DUUU bist derjenige der IMMER!!! online ist...
schau dir mal dein beitrittsdatum und deine anzahl der posts an....

ich kann mir nicht vorstellen dass du in deiner arbeitszeit ausgelastet bist.
den arbeitgeber musst du mir mal nennen der das duldet.

kann das sein dass du arbeitslos bist?


----------



## vierlagig (9 April 2008)

funkdoc schrieb:


> das ist doch nur mehr ein witz welche aussagen du von dir gibst



der warnhinweis in meiner signatur kommt nicht von ungefähr



funkdoc schrieb:


> DUUU bist derjenige der IMMER!!! online ist...

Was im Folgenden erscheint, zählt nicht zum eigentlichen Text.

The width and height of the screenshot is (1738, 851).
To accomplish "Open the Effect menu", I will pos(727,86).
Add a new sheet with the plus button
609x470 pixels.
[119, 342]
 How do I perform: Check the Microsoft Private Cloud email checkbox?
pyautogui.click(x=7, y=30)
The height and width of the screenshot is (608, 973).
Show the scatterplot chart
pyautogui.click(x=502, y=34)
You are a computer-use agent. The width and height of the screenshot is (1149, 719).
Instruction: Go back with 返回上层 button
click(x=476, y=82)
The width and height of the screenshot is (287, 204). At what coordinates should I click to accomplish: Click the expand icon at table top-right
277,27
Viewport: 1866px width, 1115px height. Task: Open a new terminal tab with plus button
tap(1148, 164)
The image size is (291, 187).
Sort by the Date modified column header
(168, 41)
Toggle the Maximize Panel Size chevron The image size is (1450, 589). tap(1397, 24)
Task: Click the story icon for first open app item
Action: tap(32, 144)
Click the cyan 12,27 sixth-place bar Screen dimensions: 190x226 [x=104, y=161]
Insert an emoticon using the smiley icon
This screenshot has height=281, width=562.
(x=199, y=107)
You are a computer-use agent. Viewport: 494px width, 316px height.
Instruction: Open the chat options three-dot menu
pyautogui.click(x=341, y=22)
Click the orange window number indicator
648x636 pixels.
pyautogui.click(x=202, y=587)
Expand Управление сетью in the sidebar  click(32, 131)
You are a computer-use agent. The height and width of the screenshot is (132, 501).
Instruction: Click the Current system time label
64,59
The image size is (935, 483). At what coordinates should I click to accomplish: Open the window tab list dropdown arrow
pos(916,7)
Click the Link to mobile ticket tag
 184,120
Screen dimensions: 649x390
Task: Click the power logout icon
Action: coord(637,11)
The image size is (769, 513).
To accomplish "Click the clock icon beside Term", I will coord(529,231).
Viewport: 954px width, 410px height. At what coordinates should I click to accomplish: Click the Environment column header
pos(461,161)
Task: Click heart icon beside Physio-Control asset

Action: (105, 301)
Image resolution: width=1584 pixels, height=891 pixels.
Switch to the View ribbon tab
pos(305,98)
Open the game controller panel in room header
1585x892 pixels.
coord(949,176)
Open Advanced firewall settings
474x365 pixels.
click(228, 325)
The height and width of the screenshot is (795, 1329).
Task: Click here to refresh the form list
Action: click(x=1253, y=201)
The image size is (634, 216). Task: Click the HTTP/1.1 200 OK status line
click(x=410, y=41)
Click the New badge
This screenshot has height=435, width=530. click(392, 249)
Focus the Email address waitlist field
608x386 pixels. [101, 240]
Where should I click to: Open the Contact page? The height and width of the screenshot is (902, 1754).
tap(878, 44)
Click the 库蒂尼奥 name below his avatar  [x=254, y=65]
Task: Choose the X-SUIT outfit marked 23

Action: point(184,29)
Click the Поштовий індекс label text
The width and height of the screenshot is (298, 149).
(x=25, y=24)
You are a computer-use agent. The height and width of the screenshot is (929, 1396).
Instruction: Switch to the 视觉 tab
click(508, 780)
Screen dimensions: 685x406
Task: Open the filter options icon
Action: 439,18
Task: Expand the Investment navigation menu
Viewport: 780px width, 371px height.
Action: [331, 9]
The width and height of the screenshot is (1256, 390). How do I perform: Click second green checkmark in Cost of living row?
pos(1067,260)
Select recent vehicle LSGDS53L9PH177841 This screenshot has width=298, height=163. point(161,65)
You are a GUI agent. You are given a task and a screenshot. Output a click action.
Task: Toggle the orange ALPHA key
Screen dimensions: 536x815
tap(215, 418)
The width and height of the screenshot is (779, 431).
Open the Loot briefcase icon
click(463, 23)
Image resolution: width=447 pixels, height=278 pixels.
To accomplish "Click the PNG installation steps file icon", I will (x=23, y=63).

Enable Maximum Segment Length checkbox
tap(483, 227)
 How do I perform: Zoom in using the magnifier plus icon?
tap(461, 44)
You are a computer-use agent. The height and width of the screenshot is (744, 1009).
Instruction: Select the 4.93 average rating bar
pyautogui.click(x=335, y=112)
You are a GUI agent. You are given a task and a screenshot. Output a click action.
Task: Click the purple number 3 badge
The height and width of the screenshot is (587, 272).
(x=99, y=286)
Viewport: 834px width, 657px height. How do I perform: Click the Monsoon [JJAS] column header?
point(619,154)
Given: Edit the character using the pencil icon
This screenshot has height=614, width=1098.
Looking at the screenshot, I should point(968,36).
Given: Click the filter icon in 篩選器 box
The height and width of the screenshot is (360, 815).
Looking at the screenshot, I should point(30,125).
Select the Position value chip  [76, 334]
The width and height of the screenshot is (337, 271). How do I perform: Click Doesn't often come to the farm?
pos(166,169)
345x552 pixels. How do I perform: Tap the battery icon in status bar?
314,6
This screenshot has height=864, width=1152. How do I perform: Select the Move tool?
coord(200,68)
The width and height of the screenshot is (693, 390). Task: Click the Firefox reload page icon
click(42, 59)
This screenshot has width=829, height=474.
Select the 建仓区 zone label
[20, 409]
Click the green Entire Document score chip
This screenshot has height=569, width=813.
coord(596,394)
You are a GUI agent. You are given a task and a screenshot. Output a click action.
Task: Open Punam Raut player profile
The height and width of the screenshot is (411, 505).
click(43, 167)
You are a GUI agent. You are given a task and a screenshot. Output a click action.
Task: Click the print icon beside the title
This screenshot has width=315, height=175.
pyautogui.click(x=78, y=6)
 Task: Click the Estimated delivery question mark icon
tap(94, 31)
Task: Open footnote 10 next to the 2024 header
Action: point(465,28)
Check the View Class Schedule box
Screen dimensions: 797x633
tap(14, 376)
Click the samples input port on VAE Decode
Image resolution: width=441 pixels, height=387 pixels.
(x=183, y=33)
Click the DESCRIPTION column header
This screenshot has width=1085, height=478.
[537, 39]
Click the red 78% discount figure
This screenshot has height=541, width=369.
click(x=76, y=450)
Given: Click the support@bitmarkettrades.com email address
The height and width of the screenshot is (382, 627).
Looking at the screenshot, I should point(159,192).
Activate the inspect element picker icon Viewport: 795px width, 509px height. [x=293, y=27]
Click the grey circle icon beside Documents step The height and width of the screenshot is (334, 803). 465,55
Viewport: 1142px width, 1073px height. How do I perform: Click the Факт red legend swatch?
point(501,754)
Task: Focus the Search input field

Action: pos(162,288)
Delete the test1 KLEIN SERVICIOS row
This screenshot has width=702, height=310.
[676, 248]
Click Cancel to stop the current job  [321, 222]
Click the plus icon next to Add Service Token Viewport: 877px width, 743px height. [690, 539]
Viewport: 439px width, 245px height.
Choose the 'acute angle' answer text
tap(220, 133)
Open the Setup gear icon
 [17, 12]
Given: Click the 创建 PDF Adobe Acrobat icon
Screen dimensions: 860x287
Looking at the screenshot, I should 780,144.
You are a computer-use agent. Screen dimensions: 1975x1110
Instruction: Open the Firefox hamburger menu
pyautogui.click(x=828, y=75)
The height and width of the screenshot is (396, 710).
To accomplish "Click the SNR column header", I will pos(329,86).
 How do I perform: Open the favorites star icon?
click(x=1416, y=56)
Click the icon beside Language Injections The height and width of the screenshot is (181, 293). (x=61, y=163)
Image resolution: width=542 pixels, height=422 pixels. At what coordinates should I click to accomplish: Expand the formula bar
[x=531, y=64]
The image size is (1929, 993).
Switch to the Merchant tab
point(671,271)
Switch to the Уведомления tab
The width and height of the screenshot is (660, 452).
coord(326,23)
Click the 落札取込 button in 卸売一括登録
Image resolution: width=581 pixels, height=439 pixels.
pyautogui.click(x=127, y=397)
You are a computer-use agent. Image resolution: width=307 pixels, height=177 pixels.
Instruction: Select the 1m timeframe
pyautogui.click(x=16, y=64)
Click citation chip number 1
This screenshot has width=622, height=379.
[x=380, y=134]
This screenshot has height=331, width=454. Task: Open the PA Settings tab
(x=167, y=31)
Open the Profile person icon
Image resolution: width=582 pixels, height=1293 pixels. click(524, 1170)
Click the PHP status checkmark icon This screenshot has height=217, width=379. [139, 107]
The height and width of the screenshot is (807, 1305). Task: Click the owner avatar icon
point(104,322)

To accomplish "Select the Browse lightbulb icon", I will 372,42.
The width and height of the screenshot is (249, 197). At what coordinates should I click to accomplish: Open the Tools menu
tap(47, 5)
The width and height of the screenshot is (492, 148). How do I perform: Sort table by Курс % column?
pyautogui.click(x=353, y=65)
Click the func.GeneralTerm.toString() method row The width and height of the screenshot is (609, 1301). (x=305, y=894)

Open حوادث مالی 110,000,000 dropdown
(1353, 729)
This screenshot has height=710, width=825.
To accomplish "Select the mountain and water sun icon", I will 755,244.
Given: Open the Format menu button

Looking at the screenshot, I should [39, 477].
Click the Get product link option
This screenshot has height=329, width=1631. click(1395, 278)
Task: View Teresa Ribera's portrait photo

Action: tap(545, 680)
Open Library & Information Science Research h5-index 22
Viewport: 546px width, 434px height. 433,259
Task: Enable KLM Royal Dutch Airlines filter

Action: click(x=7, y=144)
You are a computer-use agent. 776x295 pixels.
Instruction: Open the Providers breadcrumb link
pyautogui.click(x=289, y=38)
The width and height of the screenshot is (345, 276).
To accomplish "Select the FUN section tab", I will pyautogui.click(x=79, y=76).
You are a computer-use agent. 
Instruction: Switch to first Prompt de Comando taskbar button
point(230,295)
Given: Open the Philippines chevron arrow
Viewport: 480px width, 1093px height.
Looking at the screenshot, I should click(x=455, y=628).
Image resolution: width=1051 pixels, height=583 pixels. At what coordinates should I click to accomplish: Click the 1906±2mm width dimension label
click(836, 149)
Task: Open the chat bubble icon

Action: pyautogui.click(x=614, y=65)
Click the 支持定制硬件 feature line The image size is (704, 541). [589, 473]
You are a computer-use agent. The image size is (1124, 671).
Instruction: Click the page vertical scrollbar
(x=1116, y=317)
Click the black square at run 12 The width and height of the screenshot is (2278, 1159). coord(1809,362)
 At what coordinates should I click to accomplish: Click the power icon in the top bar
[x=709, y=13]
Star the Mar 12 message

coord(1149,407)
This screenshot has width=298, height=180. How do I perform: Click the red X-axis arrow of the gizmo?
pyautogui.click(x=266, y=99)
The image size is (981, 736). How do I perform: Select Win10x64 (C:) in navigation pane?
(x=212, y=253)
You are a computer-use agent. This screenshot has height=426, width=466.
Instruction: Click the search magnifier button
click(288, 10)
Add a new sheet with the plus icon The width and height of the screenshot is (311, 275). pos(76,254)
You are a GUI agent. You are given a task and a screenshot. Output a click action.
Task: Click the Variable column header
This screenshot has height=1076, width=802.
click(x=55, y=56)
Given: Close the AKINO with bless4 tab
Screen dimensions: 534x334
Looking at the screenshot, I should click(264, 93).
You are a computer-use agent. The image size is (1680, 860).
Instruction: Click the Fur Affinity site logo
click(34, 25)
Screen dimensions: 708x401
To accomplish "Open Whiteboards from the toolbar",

mit "wer ist online"-auto-aktualisierung ist das keine kunst



funkdoc schrieb:


> schau dir mal dein beitrittsdatum und deine anzahl der posts an....



huch, ist mir ja noch gar nicht aufgefallen, danke für den hinweis



funkdoc schrieb:


> ich kann mir nicht vorstellen dass du in deiner arbeitszeit ausgelastet bist.
> den arbeitgeber musst du mir mal nennen der das duldet.



willste auch hier anfangen? deiner logik nach hätte ich dann noch weniger zu tun ... das gegenteil ist der fall, kann schnell erfassen, suchen und schreiben ... und dazu noch viele dinge gleichzeitig



funkdoc schrieb:


> kann das sein dass du arbeitslos bist?



öhm, nicht das ich wüßte


----------



## Perfektionist (9 April 2008)

vierlagig schrieb:


> ...
> ot: versau mir grad den schnitt von (4,00 Beiträge pro Tag) ... was man nicht alles tut ...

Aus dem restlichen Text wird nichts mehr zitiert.